Juin 2005

Consommateur averti, expert-patient

Par: Nancy Santesso

Peu importe le choix des termes, l’idée demeure la même : de plus en plus, les gens prennent leur santé en main et se préoccupent de la manière dont ils sont soignés. Or, les chercheurs du domaine de la santé sont très curieux de savoir ce qui pousse les gens à agir à cet égard, les mesures qu’ils prennent et, lorsque ces démarches portent leurs fruits, comment d’autres personnes peuvent apprendre à faire de même.

Depuis quelques décennies, on reconnaît de plus en plus que la participation active du patient peut améliorer la qualité des soins qu’il reçoit et son état de santé. Les gens peuvent intervenir de différentes façons, que ce soit sur le plan collectif ou individuel. Pour exercer une influence sur l’ensemble du système, on peut s’adresser à son député pour demander une amélioration de l’accès aux médicaments et à la physiothérapie ou siéger au comité d’un hôpital pour contribuer à la définition des besoins des patients. Au niveau de la recherche, on peut participer à des études et collaborer avec les chercheurs à l’établissement de priorités pour la recherche ou à l’application des résultats des travaux menés. Sur le plan individuel, on peut choisir avec soin les professionnels de la santé que l’on consulte et les médicaments que l’on prend, surveiller son degré de douleur et suivre des cours de tai-chi.
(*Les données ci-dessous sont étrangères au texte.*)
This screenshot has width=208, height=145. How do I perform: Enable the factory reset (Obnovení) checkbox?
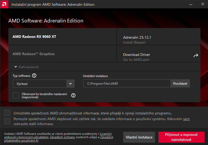16,95
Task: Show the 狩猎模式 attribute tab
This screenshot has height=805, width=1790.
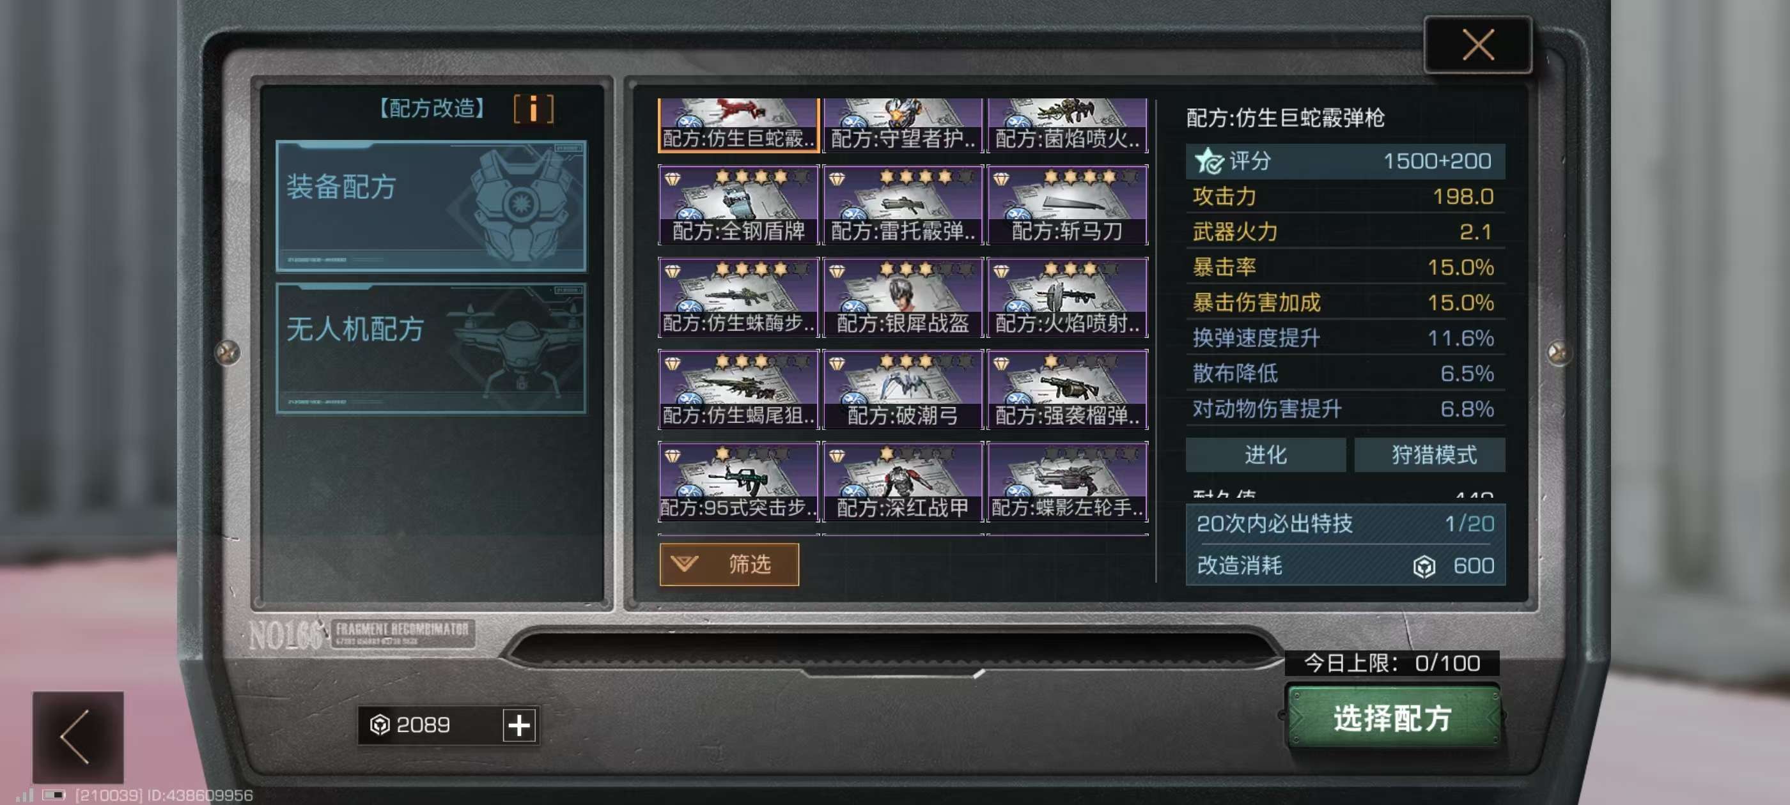Action: click(1430, 455)
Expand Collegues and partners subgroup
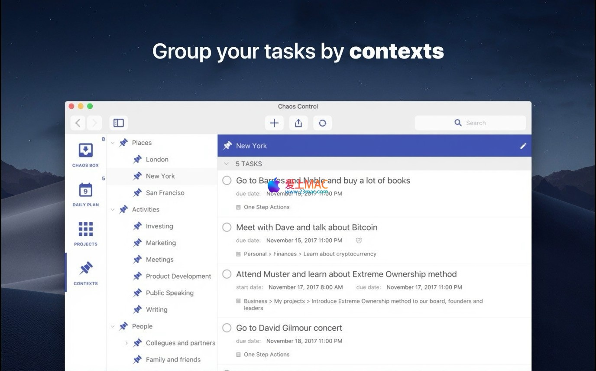 click(x=126, y=343)
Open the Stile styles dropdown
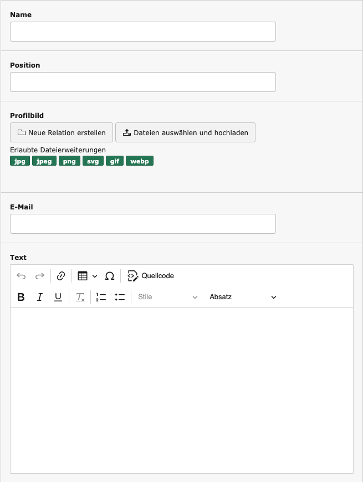Viewport: 363px width, 482px height. click(167, 297)
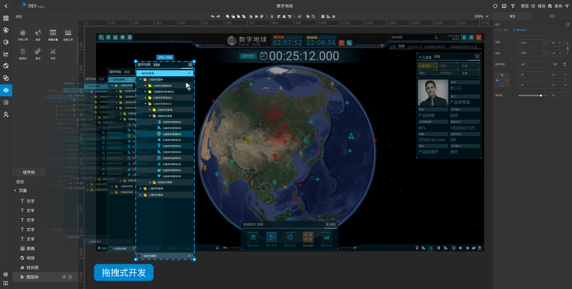572x289 pixels.
Task: Toggle the lock on 图层树 layer
Action: click(70, 277)
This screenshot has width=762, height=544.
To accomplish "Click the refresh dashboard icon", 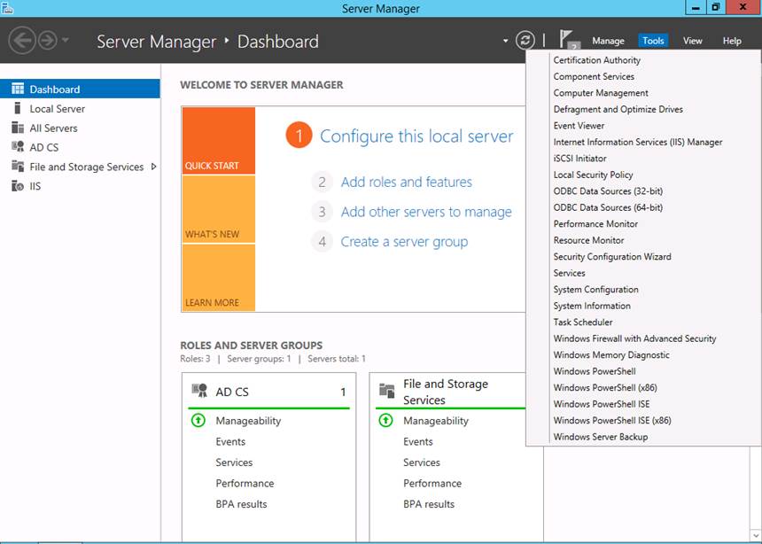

La participation individuelle du patient aux soins qu’il reçoit suscite beaucoup d’intérêt. En effet, on multiplie les efforts pour encourager les gens à contribuer à l’amélioration de leur état de santé, en particulier les personnes atteintes d’une maladie chronique comme la polyarthrite rhumatoïde (PA). Apprendre à composer jour après jour avec ce type de maladie peut être extrêmement bénéfique pour les personnes qui en sont atteintes. Au Canada comme à l’étranger, il existe de nombreux programmes conçus pour renseigner le consommateur sur une maladie et la façon dont elle peut se traiter au quotidien, par exemple le Programme d’initiative personnelle de l’arthritique. L’une des clés de voûtes de ce type de programme est le principe selon lequel le traitement efficace d’une maladie exige de la part du patient certains comportements et certaines habiletés, attitudes et perceptions. Ces habiletés font du patient une sorte d’expert en traitement de sa maladie, d’où les expressions « consommateur averti » ou « expert-patient ».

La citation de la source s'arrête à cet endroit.